Sometimes the compiler generates a load from a known memory address under conditions where the result of the load is not valid on all program paths. This situation often occurs on SPARC platforms because such a load instruction can be placed in the delay slot of a branch instruction. For example, here is a C code fragment:

int i'
if (foo(&i) != 0) { /* foo returns nonzero if it has initialized i */
  printf("5d\n", i);

From this code, the compiler could generate code equivalent to:

int i;
int t1, t2'
t1 = foo(&i);
t2 = i; /* value in i is loaded */
if (t1 != 0) {
  printf("%d\n", t2);

Assume that in the example, the function foo() returns 0 and does not initialize i. The load from i is still generated, though not used. But the load will be seen by Discover, which will report a load of an uninitialized variable (UMR).

Discover uses dataflow analysis to identify such cases whenever possible, but sometimes they are impossible to detect.

You can reduce the occurrence of these types of false positives by compiling with a lower optimization level.

Uninstrumented Code

Sometimes it is not possible for Discover to instrument 100% of your program. Perhaps some of your code comes from an assembly language source file or a third-party library that cannot be recompiled and so cannot be instrumented. Discover has no knowledge of the memory blocks the non-instrumented code is accessing and modifying. Assume for example that a function from a third-party shared library initializes a block of memory that is later read by the main (instrumented) program. Since Discover does not know that the memory has been initialized by the library, the subsequent read generates an uninitialized memory error (UMR).

To provide a solution for such cases, the Discover API includes the following functions:

void __ped_memory_write(unsigned long addr, long size, unsigned long pc);
void __ped_memory_read(unsigned long addr, long size, unsigned long pc);
void __ped_memory_copy(unsigned long src, unsigned lond dst, long size, unsigned long pc);

You can call the API functions from your program to inform Discover of specific events such as a write to a memory area (__ped_memory_write()) or a read from a memory area (__ped_memory read()). In both cases, the starting address of the memory area is passed in the addr parameter and its size is passed in the size parameter. Set the pc parameter to 0.

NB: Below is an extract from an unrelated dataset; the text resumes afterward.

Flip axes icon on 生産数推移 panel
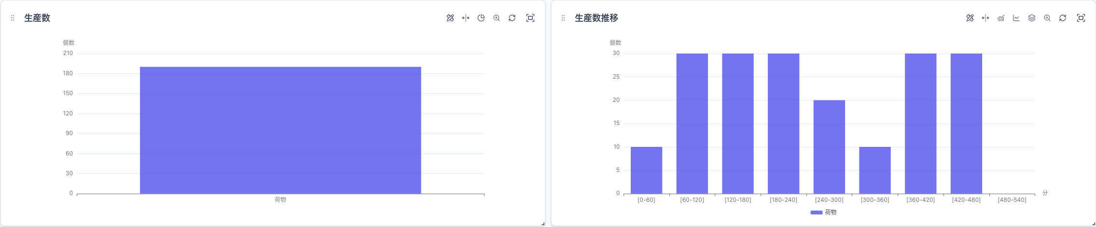The image size is (1096, 227). pyautogui.click(x=985, y=18)
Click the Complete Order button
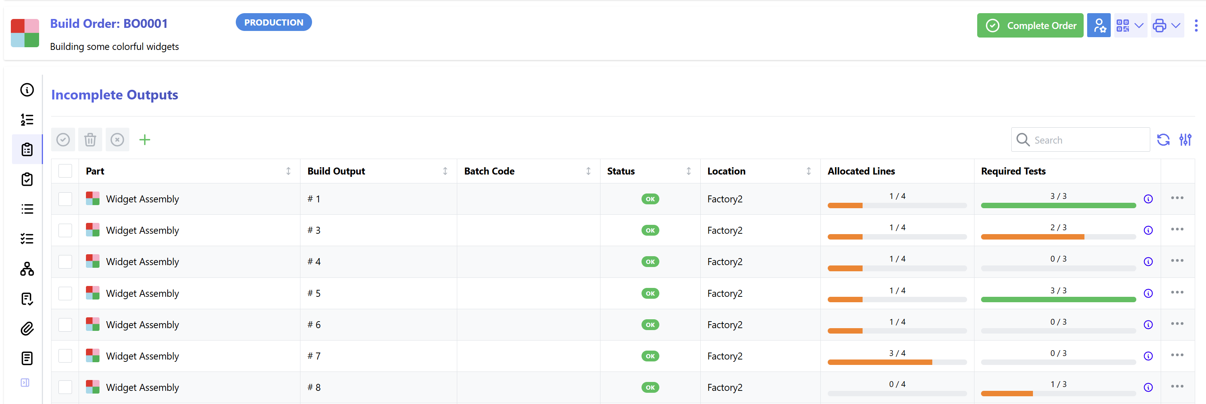The height and width of the screenshot is (404, 1206). point(1030,25)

Use the __ped_memory_copy function to inform Discover of memory that is being copied from one location to another. The starting address of the source memory is passed in the src parameter, the starting address of the destination area is passed in the dst parameter, and the size is passed in the size parameter. Set the pc parameter to 0.

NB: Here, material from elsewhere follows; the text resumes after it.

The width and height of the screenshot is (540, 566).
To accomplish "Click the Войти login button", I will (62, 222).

To use the API, declare these functions in your program as weak. For example, include the following code fragment in your source code.

#ifdef __cplusplus
extern "C" {

extern void __ped_memory_write(unsigned long addr, long size, unsigned long pc);
extern void __ped_memory_read(unsigned long addr, long size, unsigned long pc);
extern void __ped_memory_copy(unsigned long src, unsigned long dst, long size, unsigned long pc);

#prgama weak __ped_memory_write
#pragma weak __ped_memory_read
#pragma weak __ped_memory_copy

#ifdef __cplusplus

The API functions are defined in the internal Discover library, which is linked with your program at instrumentation time. However, when your program is not instrumented, this library is not linked and thus all calls to the API functions will result in application hang-up. So you must disable these functions when you are not running your program under Discover. Alternatively, you can create a dynamic library with empty definitions of the API functions and link it with your program. In this case, when you run your program without Discover, your library will be used, but when you run it under Discover, the real API functions will be called automatically.